Back of the photograph, Stepan Sarabun and his wife Anna
Sarabun, Stepan
Sarabun, Vasiliy
Sarabun, Anastasiya
Stepan Sarabun lived with his parents on a khutor close to the village of Krzywcze in the district of Tarnopol (today Kryvche, Ternopil District), and worked with his father, a forester. In July 1943, Sarabun, in his 20s, came across Leonora Zeftel and her son Adolf in the forest. He knew the mother and son well because they had lived in Krzywcze before the war. Sarabun had not seen them since 1942, when the local Jews had been sent to the Borszczów ghetto, but he had heard that Zeftel’s husband and daughter had returned to the village and were hiding there.
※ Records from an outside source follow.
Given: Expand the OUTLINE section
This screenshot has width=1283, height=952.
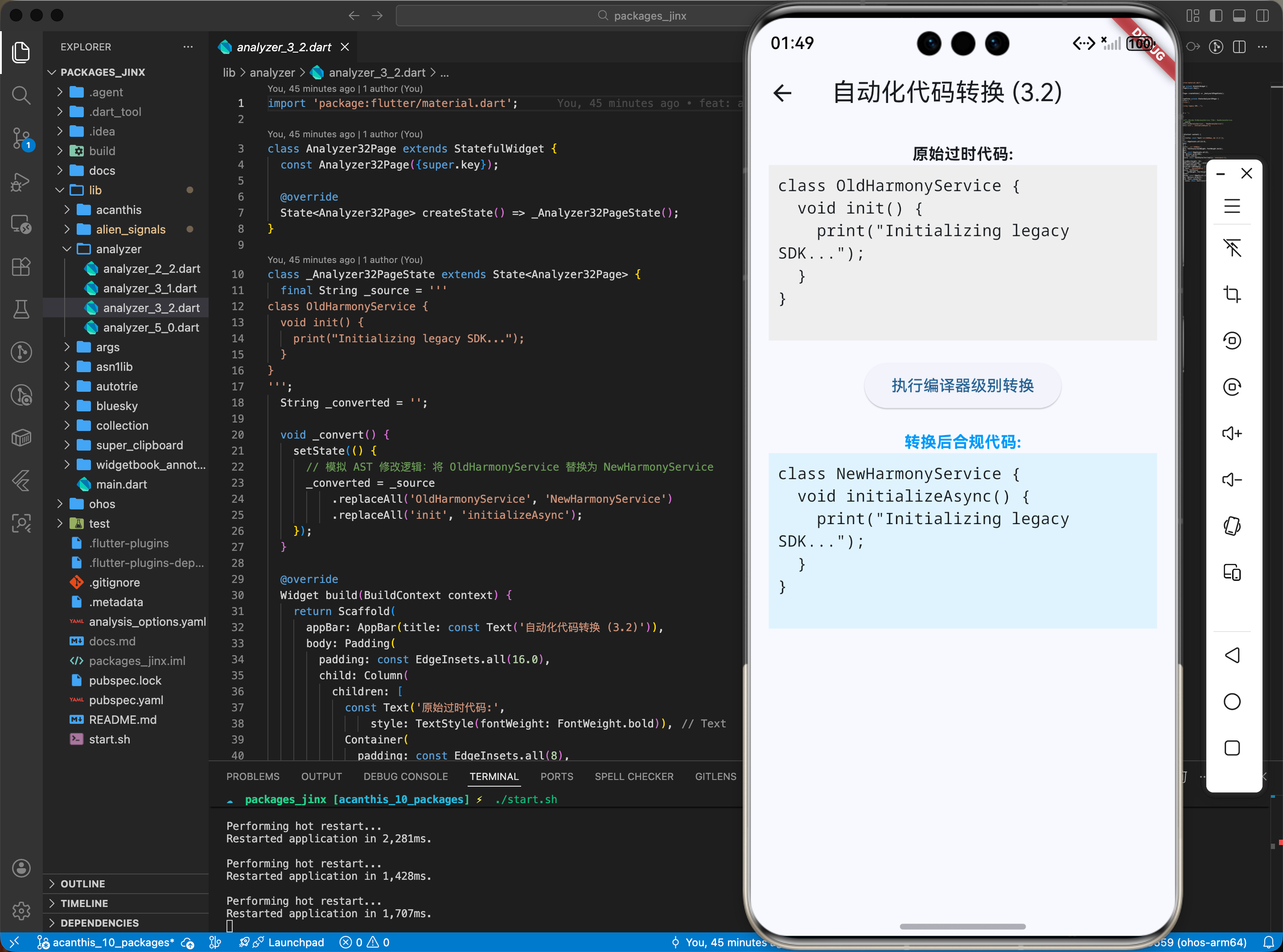Looking at the screenshot, I should coord(82,883).
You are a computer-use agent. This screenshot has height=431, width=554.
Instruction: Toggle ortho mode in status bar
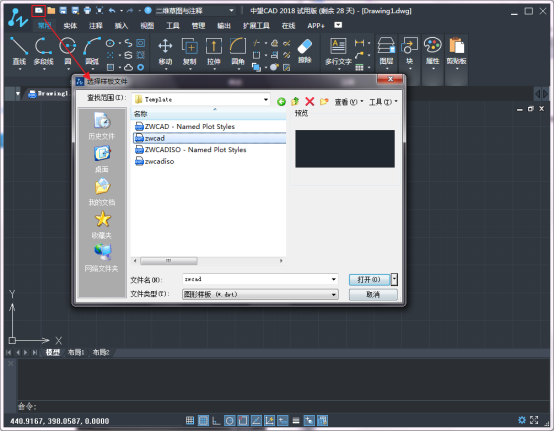pos(216,420)
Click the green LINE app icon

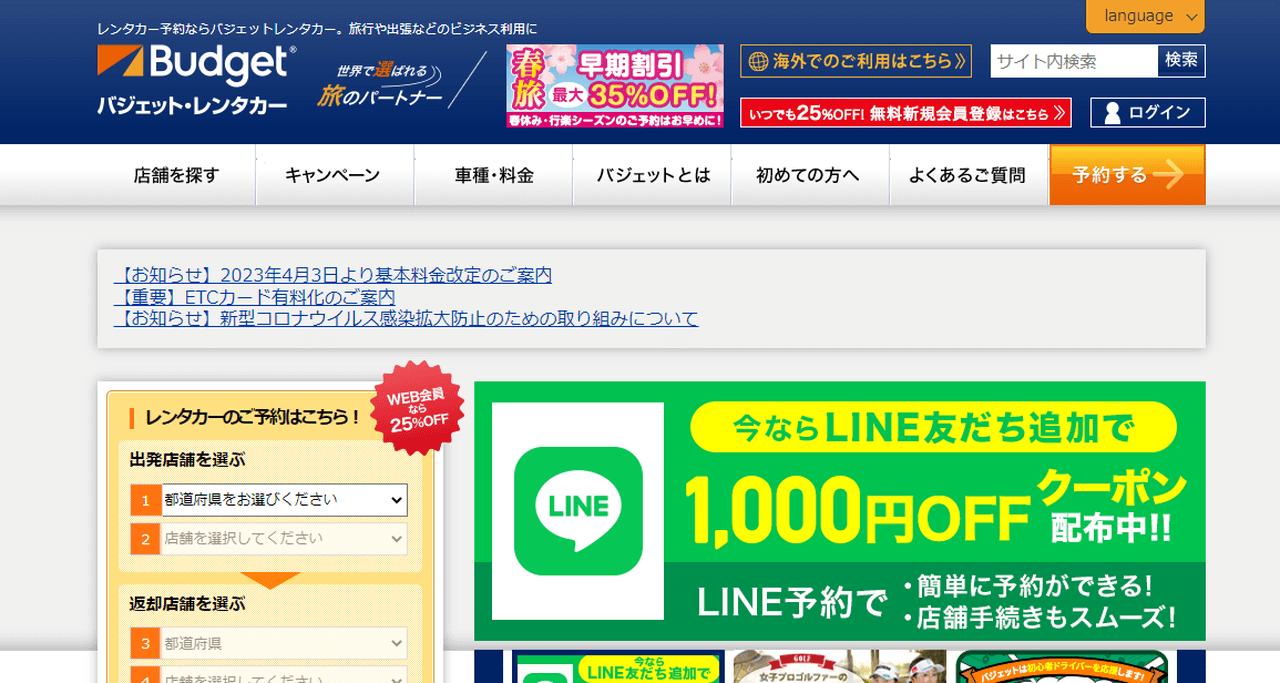[578, 510]
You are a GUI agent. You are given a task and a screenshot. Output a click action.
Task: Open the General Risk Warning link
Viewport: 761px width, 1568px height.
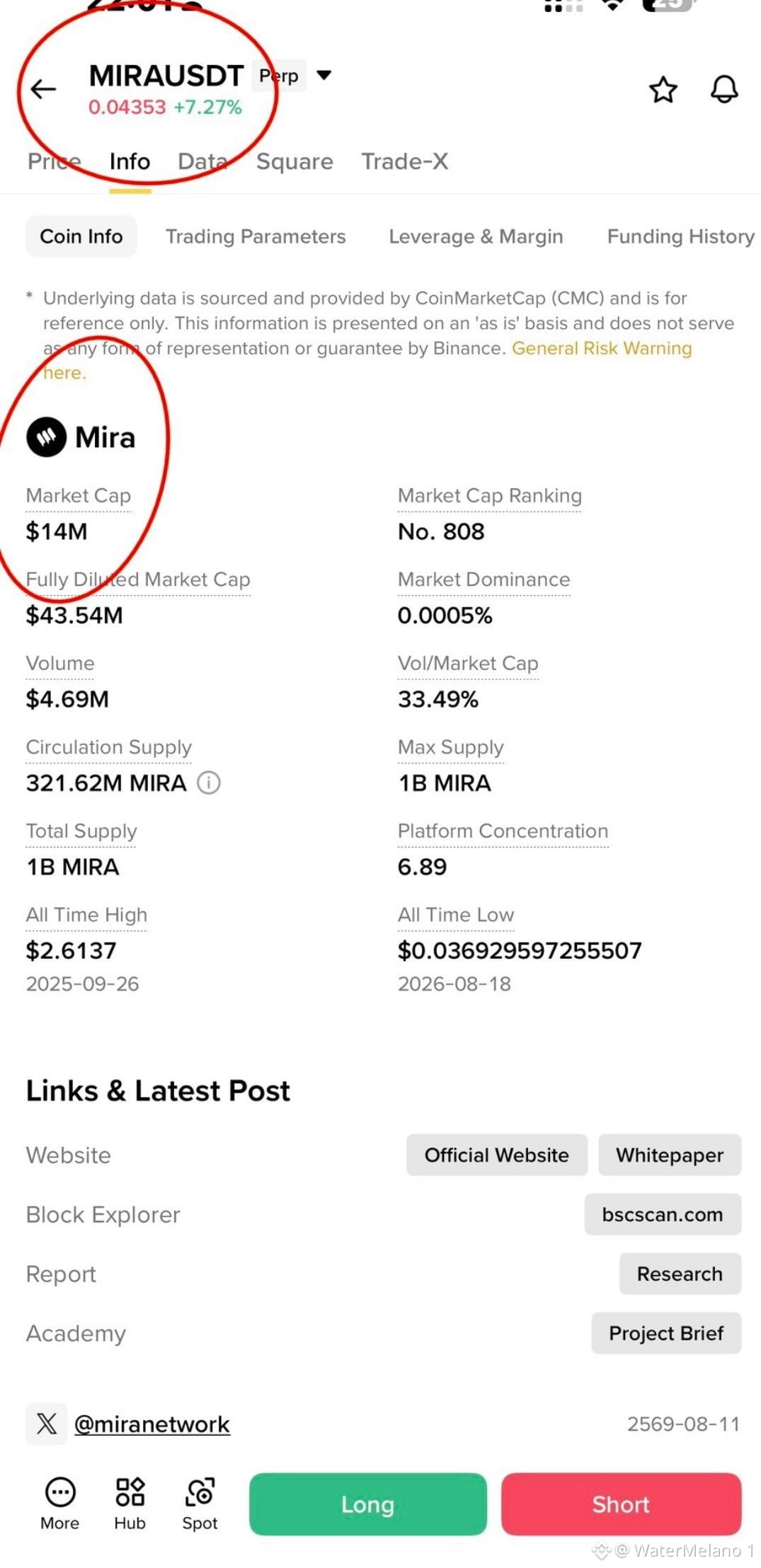click(602, 348)
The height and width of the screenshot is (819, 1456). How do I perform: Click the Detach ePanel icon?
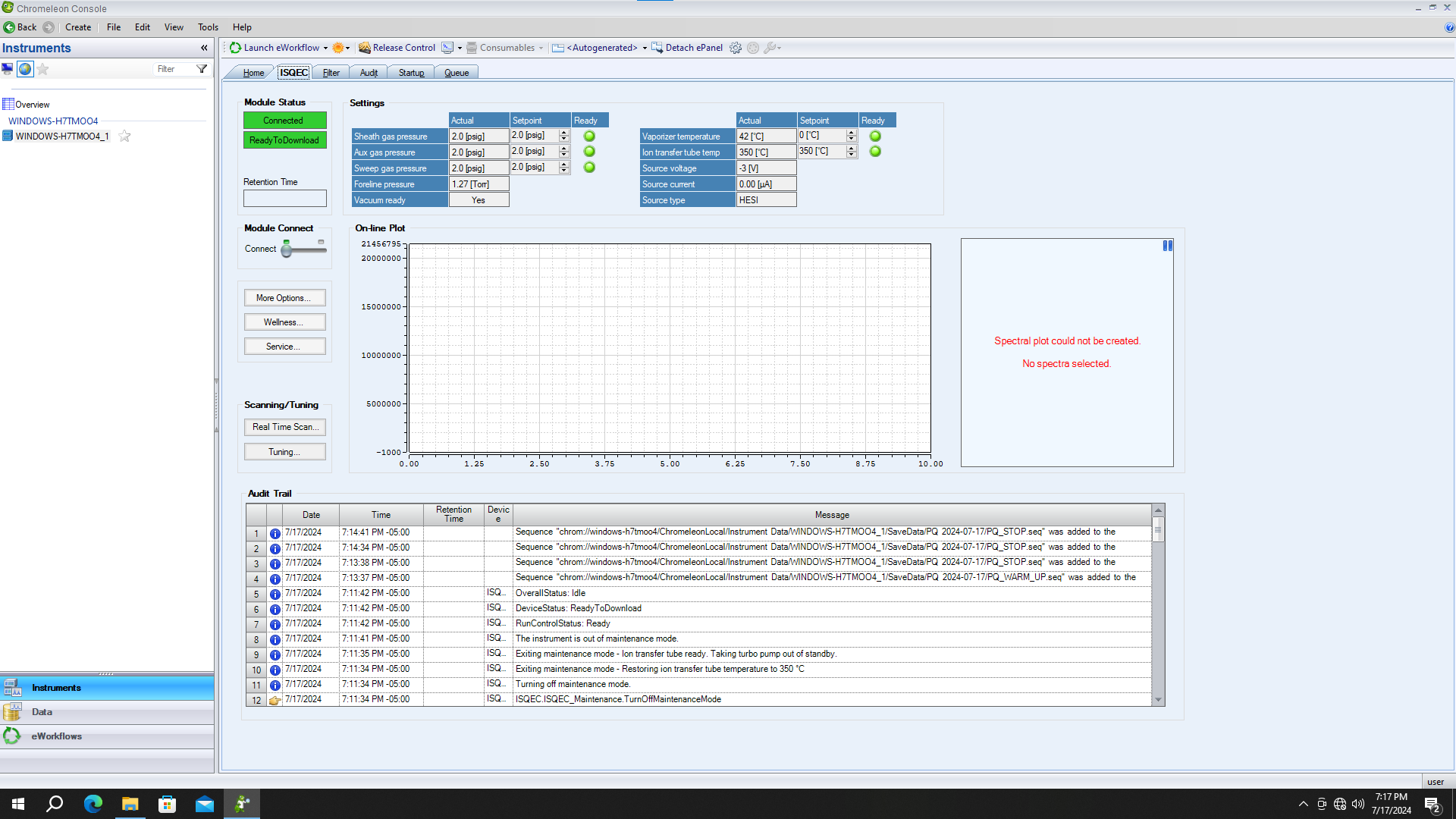657,48
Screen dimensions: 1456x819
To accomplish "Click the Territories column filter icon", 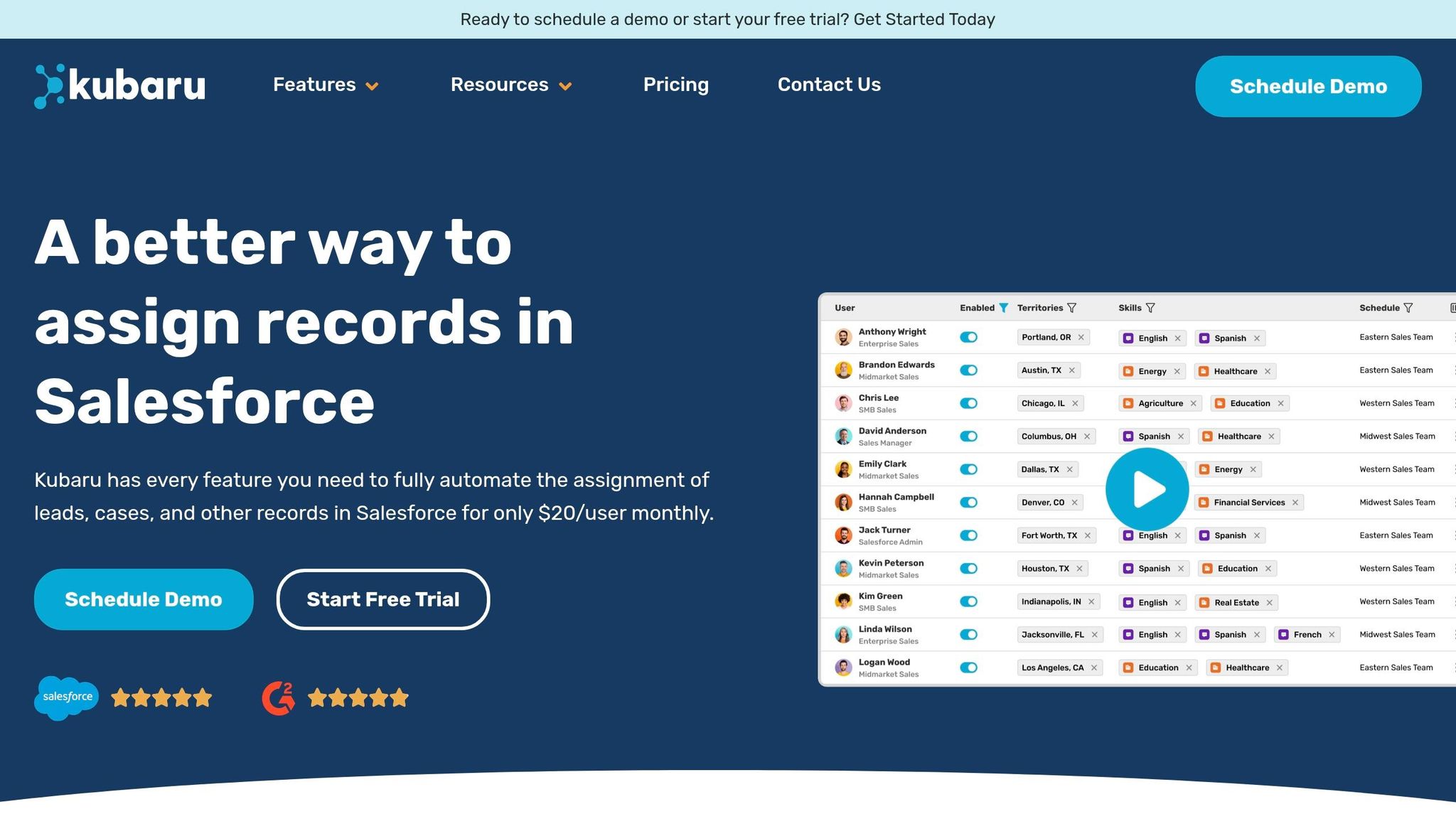I will coord(1072,308).
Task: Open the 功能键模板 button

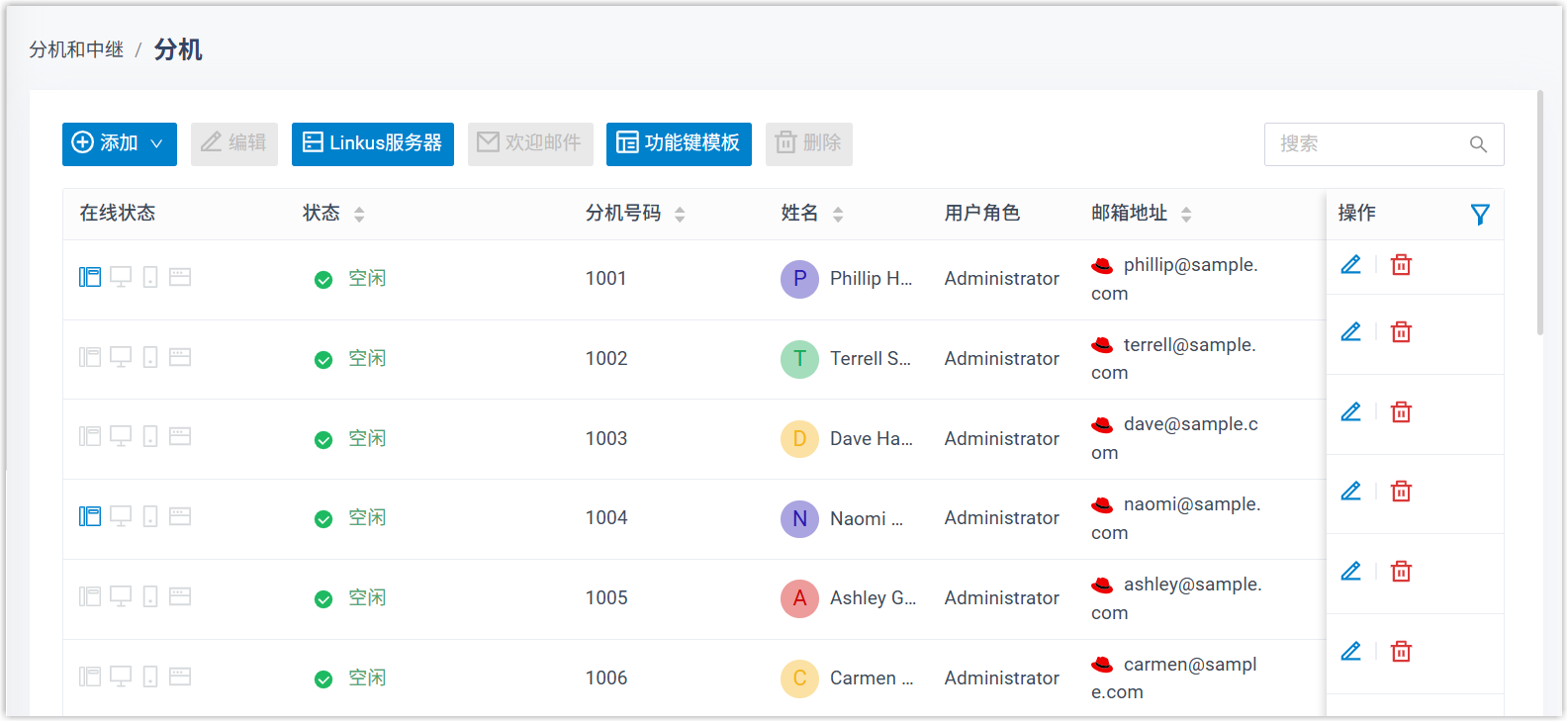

Zeftel told Sarabun that she and her son had escaped the ghetto after hearing about its imminent liquidation and had wandered round the forest for several days fearful and starving. Sarabun brought the two Jews back to his home and hid them in the barn loft. His parents, Vasiliy and Anastasiya, supported his actions and they themselves were providing food to the Rozenblatts, who were hiding in a bunker in the forest. The Zeftels hid in a haystack for two months and Sarabun and his mother took care of them. When a rumor spread in the area that the forester’s family was harboring Jews, Sarabun took his wards, one night in September 1943, deep into the forest and helped them build a hiding place there. Until the liberation, on March 23, 1944, Zeftel and her son returned to the Sarabuns’ home from time to time to bathe, eat, and receive clean clothes. During this period, Benio Shpindel was afforded shelter in the Sarabuns’ home. He was also a local who knew the Sarabuns. He stayed hidden in the loft of their barn until the liberation. On the day of liberation, Shpindel joined the Red Army and fought the Germans until the end of the war. He immigrated to Israel in the late 1940s. The three members of the Rozenblatt family also immigrated to Israel in due course; Zeftel and her son stayed in Ukraine until the 1990s, and maintained contact with theSarabuns.
On April 25, 1995, Yad Vashem recognized Stepan Sarabun and his parents, Vasiliy and Anastasiya Sarabun, as Righteous Among the Nations.